Word and element pointing records
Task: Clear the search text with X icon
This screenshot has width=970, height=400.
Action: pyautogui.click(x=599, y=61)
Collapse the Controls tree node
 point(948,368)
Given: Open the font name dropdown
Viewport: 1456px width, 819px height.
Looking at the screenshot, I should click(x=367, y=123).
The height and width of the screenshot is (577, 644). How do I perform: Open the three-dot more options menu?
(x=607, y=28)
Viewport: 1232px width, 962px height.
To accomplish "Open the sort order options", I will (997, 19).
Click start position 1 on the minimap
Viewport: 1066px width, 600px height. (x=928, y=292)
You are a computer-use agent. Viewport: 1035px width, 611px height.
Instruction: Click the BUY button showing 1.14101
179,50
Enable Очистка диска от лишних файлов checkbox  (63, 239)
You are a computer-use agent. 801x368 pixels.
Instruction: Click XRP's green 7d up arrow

What to do –
Reproduce every line of the records above verbatim.

Result of this exercise –
Task: Clear the search text with X icon
This screenshot has width=970, height=400.
Action: pyautogui.click(x=599, y=61)
Collapse the Controls tree node
 point(948,368)
Given: Open the font name dropdown
Viewport: 1456px width, 819px height.
Looking at the screenshot, I should click(x=367, y=123).
The height and width of the screenshot is (577, 644). How do I perform: Open the three-dot more options menu?
(x=607, y=28)
Viewport: 1232px width, 962px height.
To accomplish "Open the sort order options", I will (997, 19).
Click start position 1 on the minimap
Viewport: 1066px width, 600px height. (x=928, y=292)
You are a computer-use agent. Viewport: 1035px width, 611px height.
Instruction: Click the BUY button showing 1.14101
179,50
Enable Очистка диска от лишних файлов checkbox  (63, 239)
You are a computer-use agent. 801x368 pixels.
Instruction: Click XRP's green 7d up arrow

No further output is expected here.